> **AVAILABLE DATA**
━━━━━━━━━━━━━━━━━━━━━━━━━━━━━━
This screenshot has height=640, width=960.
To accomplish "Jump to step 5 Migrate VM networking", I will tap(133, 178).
━━━━━━━━━━━━━━━━━━━━━━━━━━━━━━
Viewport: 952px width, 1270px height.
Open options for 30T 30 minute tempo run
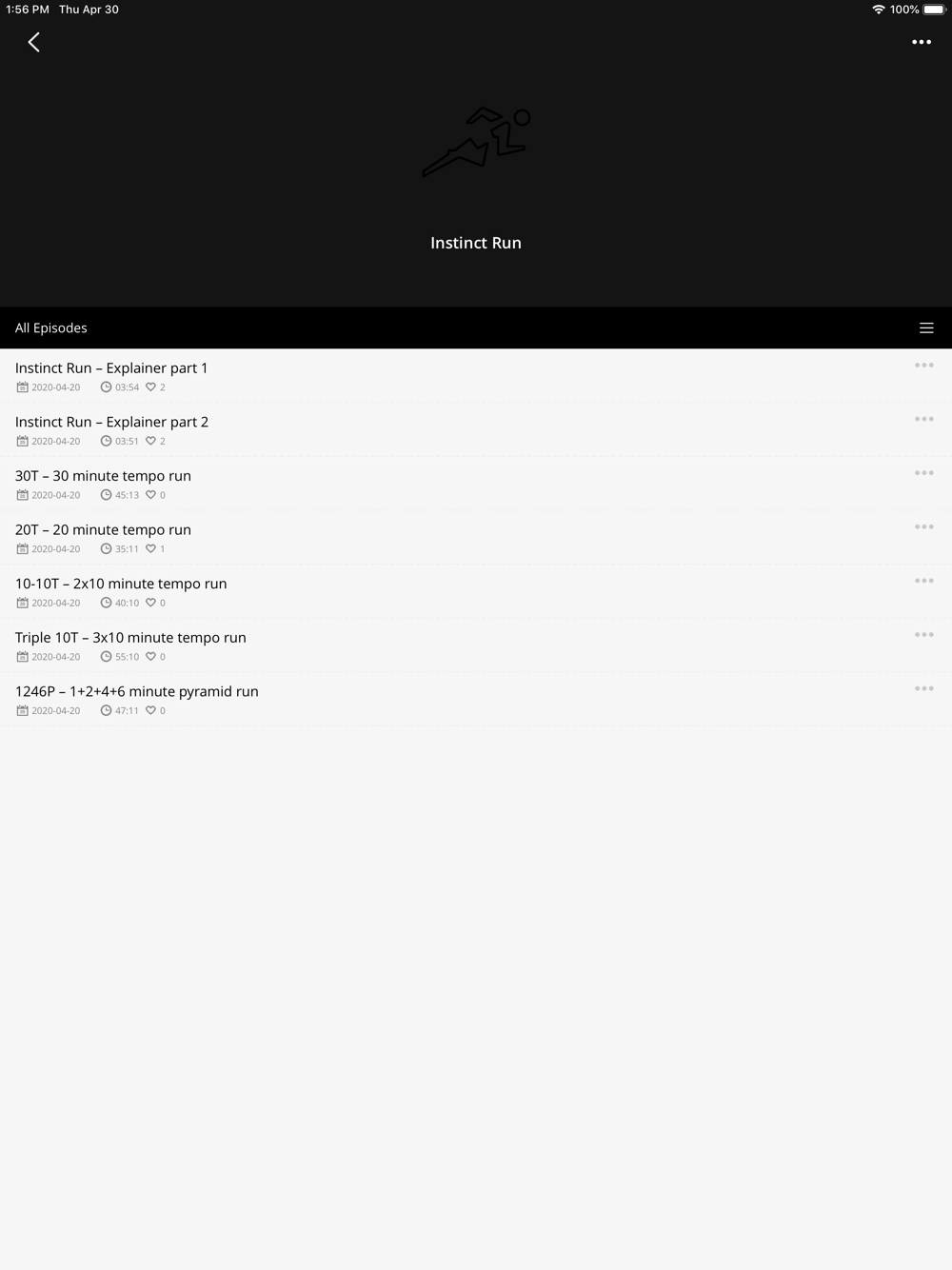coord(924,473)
━━━━━━━━━━━━━━━━━━━━━━━━━━━━━━
> **THE TASK**
Work out how many lines of the material above contain the word "width", then give only that figure.

> **SOLUTION**
2